The International Indian Film Academy Awards are presented annually by the International Indian Film Academy to honour both artistic and technical excellence of professionals in Bollywood, the Hindi language film industry. Matondkar has been nominated twice for the Best Actress Award.

| Year | Category | Film | Result |
| 2004 | Best Actress | Bhoot | Nominated |
| 2005 | Ek Hasina Thi | Nominated |
| 2009 | Best Villain | Karzzzz | Nominated |

===Asian Network Film Awards===

| Year | Film | Category | Result | Ref. |
|---|---|---|---|---|
| 2004 | Pinjar | Best Actress | Nominated |  |

===Stardust Awards===
The Stardust Awards is an award ceremony for Hindi movies, which is sponsored by Stardust magazine. Matondkar has received one nomination.
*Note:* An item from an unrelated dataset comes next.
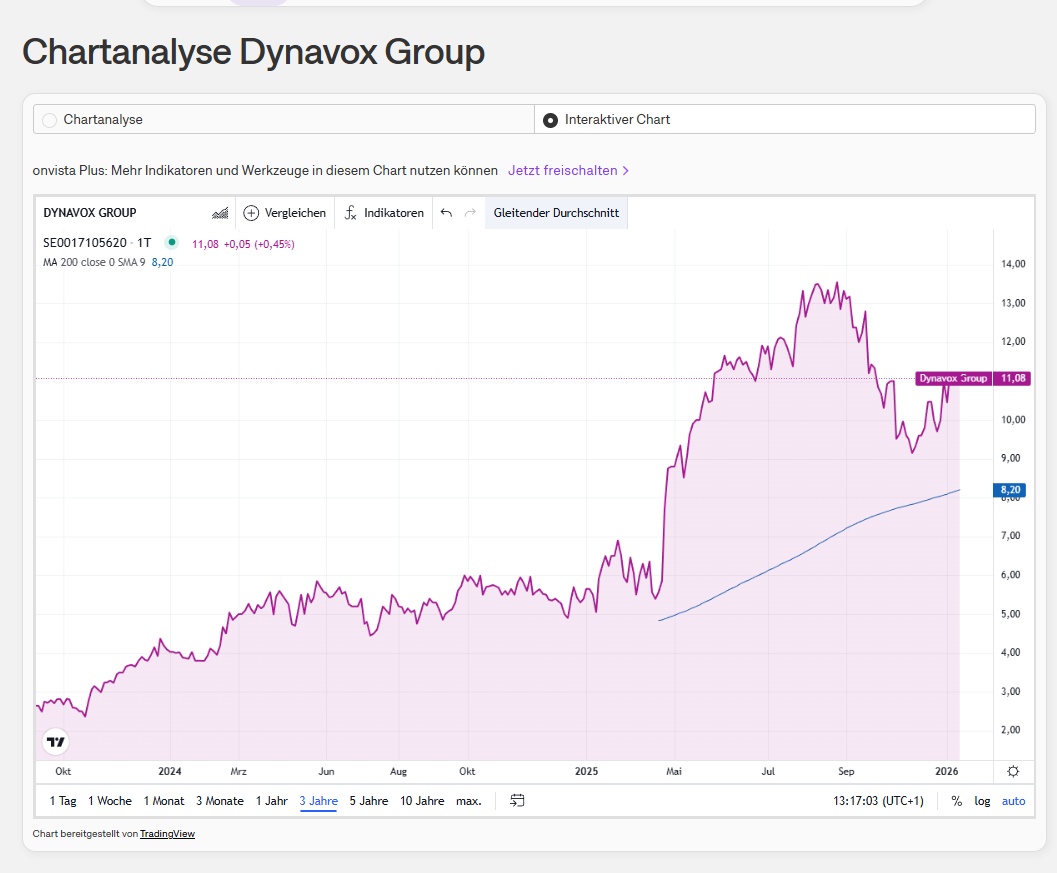
Task: Click the Vergleichen plus icon
Action: (251, 213)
| Year | Category | Film | Result |
|---|---|---|---|
| 2009 | Best Actor / Actress In Negative Role | Karzzzz | Nominated |

===Star Screen Awards===
The Star Screen Awards is the only award ceremony in India to be involved with the Executive Director and the Governor of the Academy of Motion Picture Arts and Sciences. They are presented annually to honor professional excellence in the Hindi language film industry of India. Matondkar has received three nominations in the Best Actress category, winning the award one time.

| Year | Category | Film | Result |
| 2002 | Best Actress | Pyaar Tune Kya Kiya | Nominated |
| 2004 | Bhoot | Won |
| 2005 | Ek Hasina Thi | Nominated |

===Zee Cine Awards===
The Zee Cine Awards is an award ceremony for the Hindi film industry, now held abroad each year. Matondkar has received one award out of four nominations. She has been nominated for the Best Actor - Female category three times, winning it once.

| Year | Category | Film | Result |
| 1998 | Best Actor in a Supporting Role - Female | Judaai | Nominated |
| 2004 | Best Actor - Female | Bhoot | Won |
| 2005 | Ek Hasina Thi | Nominated |
| 2006 | Maine Gandhi Ko Nahin Mara | Nominated |

===Nandi Awards===

| Year | Category | Film | Result | Ref. |
|---|---|---|---|---|
| 1993 | Best Supporting Actress | Gaayam | Won |  |

==Honours and recognitions==
- In 2004, Matondkar received the Smita Patil Memorial Award for Best Actress.
- Matondkar has received a special Achievement in Bollywood award at the Rajiv Gandhi Memorial Awards.